▶ Exercise materials
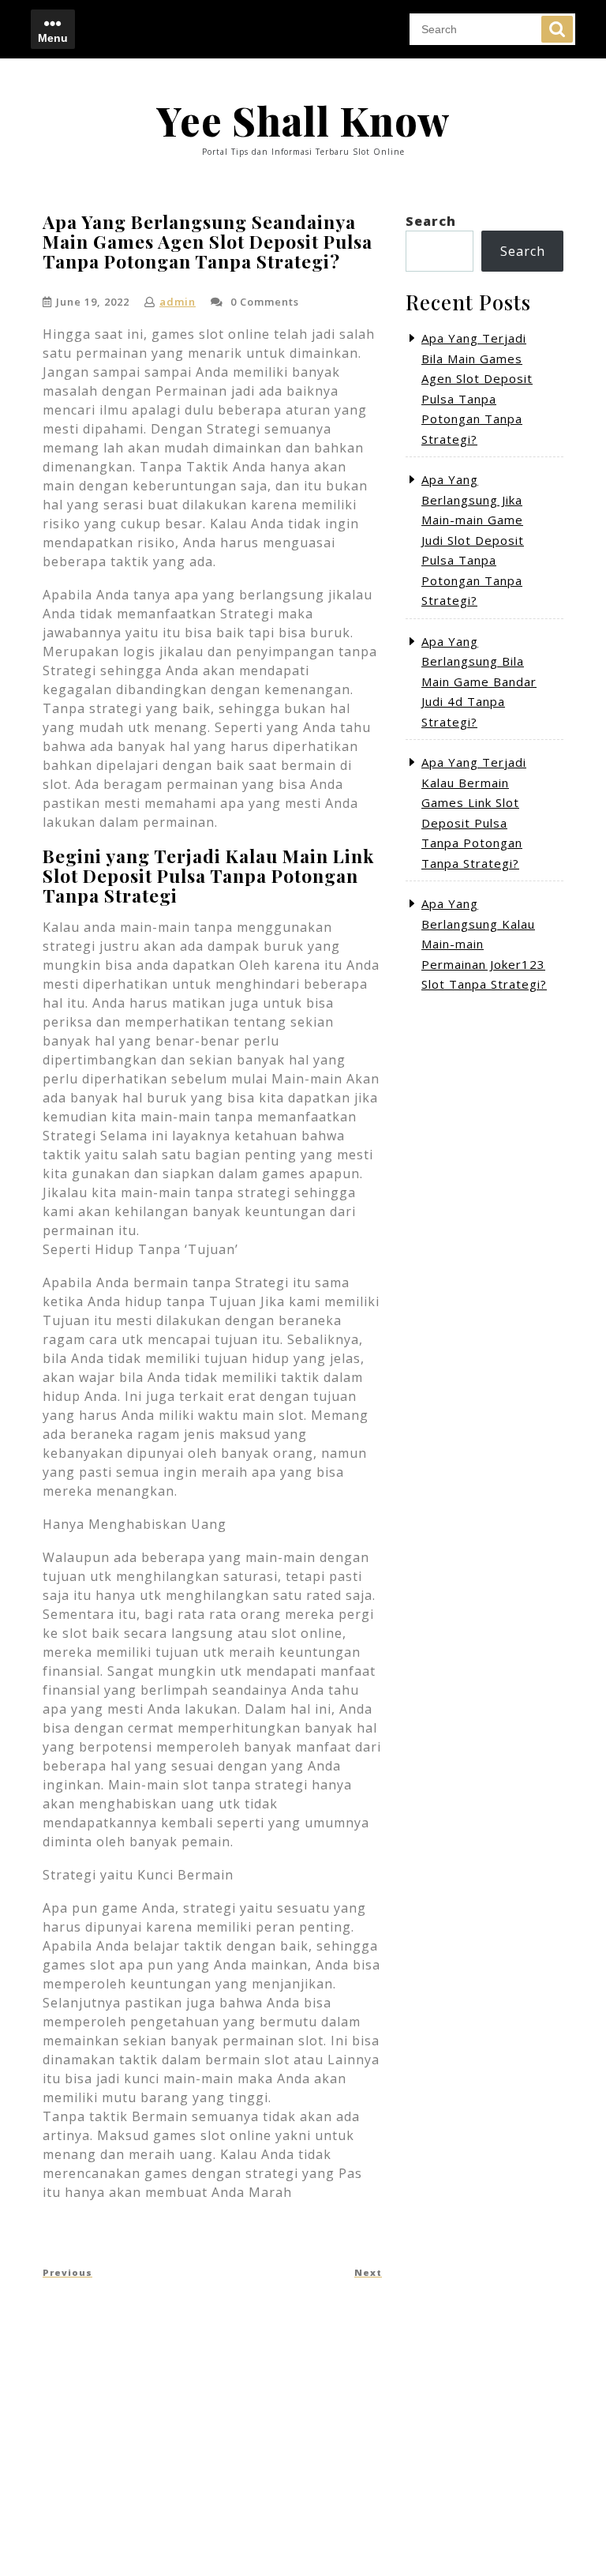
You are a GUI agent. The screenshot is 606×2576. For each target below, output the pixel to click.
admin (177, 302)
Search (557, 29)
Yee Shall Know (303, 120)
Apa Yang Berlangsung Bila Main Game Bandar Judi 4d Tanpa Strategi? (479, 681)
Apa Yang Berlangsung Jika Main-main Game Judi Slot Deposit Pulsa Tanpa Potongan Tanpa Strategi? (472, 539)
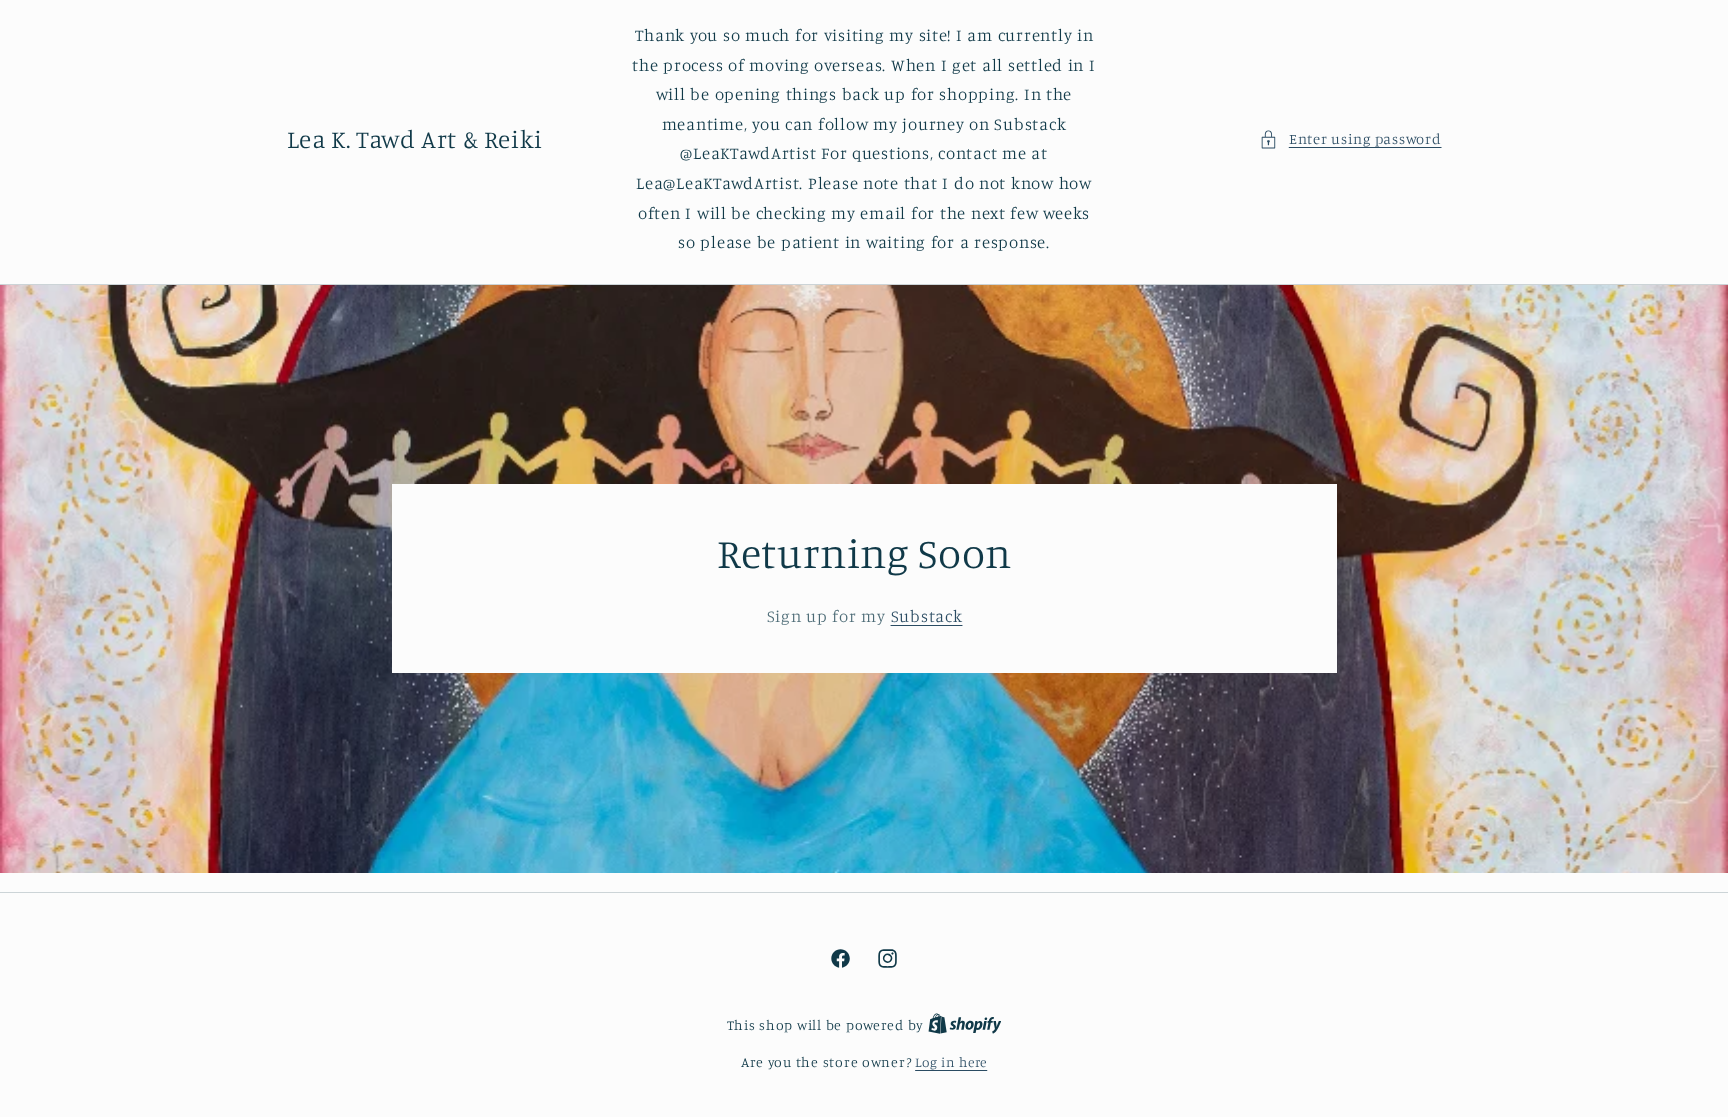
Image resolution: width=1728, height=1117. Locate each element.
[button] (1350, 139)
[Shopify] (965, 1025)
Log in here (951, 1062)
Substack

▶ Directions for this task
Omit every picture, then reproduce the rest of the listing exactly.

▶ Your solution
You are a GUI agent. The screenshot is 606×2576. For each target below, output the pixel to click.
admin (177, 302)
Search (557, 29)
Yee Shall Know (303, 120)
Apa Yang Berlangsung Bila Main Game Bandar Judi 4d Tanpa Strategi? (479, 681)
Apa Yang Berlangsung Jika Main-main Game Judi Slot Deposit Pulsa Tanpa Potongan Tanpa Strategi? (472, 539)
Image resolution: width=1728, height=1117. Locate each element.
[button] (1350, 139)
[Shopify] (965, 1025)
Log in here (951, 1062)
Substack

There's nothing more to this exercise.